KP5 斥候の報告書によれば、黄色ヶ丘で軍隊を集めるホブゴブリンの武将が持つ盾は、ブルワークの記述と一致するという。この新しい司令官は、無慈悲なクラトゥックの子孫か、老齢の武将を戦で倒したかのどちらかだと噂されている。
KP0 ドミナル城の南東の壁にある秘密の通用門が、守衛の兵舎への経路となる。城は1ヶ月前にホブゴブリンの武将に落とされ、その作戦の拠点として使っていると考えられている。
この難解な図書館は、エインシャント・アストラル・ドラゴンが精巧な雲の宮殿に知識と記録を保存した、没入型の心象風景だ。その心象風景は明確で内包型だ。返照は無害で、通常の重力と時間を持ち、その中で魔法は通常通り作用する。
このドラゴンの記憶宮殿は非常に複雑で、極めて伝承的な形で分類された、数千年存在し続けた全ての経験が記録されている。さらに厄介なことに、外部の人が心象風景にアクセスできるのは、ドラゴンが眠っている間だけだ。ドラゴンは長い間(通常は7~13日)眠り込む傾向があるが、ドラゴンが目を覚ますと、どんな侵入者も心象風景から追い出される――ドラゴンが目覚めている間も心象風景の中にとどまるための秘密を見つけ出すまでは。
経験点 153,600
複雑度 46(複雑)
言語 竜語
調査判定 〈知識:次元界〉、〈知識:神秘学〉、または〈知識:歴史〉; 知識ボーナス +5
KP 54
KP50 ドラゴンはシュルサガの一団を救った。その援助と引き換えに、奇妙な円盤に乗ったこの人型生物は、ドラゴンやその仲間がシュルサガの領域に自由に入ることができる合言葉を与えた。
KP40 シュルサガの合言葉は「カイス・ナマスト」だ。
KP30 アストラル界の特に不安定な部分の深みで、シュルサガは他の次元界を襲撃するために使用を計画している大船を建造している。彼らは特にボーンヤード、負のエネルギーの次元界、正のエネルギーの次元界の襲撃に執着しているようだ。
KP20 ドラゴンが起きている間、侵入者が記憶宮殿の中にいる方法がある。彼らは記憶宮殿にいる間、最初にディメンジョナル・アンカーを発動し、ドラゴンが起きている間、飲食と睡眠をしてはならない。

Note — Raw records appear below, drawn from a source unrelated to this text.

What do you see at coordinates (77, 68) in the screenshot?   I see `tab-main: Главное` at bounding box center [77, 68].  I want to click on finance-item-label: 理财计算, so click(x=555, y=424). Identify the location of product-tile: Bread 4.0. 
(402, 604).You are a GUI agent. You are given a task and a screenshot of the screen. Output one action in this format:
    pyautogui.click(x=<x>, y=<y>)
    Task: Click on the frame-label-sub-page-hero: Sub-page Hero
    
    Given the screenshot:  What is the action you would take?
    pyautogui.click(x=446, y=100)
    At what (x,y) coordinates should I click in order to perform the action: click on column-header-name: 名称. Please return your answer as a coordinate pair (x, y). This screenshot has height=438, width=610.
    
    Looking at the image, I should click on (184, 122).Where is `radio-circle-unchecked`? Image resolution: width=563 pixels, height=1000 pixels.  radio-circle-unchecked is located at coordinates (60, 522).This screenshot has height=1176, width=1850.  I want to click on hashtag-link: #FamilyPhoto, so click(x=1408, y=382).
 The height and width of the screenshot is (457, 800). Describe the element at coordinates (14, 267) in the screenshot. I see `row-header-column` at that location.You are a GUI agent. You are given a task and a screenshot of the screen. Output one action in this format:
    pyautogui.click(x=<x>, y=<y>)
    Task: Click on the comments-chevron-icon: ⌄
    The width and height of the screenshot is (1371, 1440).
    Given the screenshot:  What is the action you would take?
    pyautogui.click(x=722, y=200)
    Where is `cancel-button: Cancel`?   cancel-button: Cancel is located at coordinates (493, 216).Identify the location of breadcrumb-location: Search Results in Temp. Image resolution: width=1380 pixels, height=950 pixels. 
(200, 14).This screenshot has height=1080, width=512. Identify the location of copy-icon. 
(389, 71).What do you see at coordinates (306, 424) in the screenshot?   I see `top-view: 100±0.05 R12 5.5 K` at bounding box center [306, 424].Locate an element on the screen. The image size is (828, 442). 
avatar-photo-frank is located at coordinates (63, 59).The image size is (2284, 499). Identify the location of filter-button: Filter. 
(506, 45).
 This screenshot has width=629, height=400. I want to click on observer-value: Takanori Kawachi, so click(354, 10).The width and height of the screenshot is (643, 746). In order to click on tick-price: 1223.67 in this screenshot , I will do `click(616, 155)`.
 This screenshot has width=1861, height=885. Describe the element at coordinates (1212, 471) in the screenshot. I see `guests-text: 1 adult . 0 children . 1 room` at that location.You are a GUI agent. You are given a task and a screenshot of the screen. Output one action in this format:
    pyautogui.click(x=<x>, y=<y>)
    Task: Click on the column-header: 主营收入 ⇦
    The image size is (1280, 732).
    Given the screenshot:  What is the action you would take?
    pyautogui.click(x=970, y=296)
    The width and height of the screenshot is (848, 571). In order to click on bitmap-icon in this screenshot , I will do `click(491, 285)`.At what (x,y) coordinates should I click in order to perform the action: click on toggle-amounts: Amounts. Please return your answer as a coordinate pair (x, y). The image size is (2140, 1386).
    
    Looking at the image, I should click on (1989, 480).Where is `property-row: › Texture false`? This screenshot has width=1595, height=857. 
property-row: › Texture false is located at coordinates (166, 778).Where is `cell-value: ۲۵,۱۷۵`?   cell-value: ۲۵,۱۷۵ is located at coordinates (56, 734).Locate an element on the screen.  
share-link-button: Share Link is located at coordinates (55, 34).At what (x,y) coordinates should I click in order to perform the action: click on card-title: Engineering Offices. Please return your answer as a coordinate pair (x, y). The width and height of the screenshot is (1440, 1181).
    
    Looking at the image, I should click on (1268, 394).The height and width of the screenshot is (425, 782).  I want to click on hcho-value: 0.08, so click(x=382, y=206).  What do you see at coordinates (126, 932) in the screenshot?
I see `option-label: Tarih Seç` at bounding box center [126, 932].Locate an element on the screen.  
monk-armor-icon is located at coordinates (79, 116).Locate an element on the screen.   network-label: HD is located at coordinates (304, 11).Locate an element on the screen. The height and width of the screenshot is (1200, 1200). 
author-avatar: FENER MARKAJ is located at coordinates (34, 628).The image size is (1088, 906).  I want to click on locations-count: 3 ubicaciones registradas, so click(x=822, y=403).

KP10 次元界の地図によれば、アストラル界の周囲に多数のポータルが点在しており、他の知られている次元界のほとんどを通過できる。これらのポータルはマナサプトラによって生み出されたとドラゴンは信じていたが、それらを開くためにどのような鍵が必要なのかを知ることはできなかった。
KP5 アストラル・ドラゴンは、ジョティの一団のために正のエネルギーの次元界に保管していたかなりの財産を渡してきた。ドラゴンはジョティがこの財産を返すつもりがないことを心配している。
KP0 図書館にある地図と心霊儀式によって、心霊哲学と結びついたアストラル界にある擬似次元界、アカシック・レコードにクリーチャーが侵入できるという記述がある。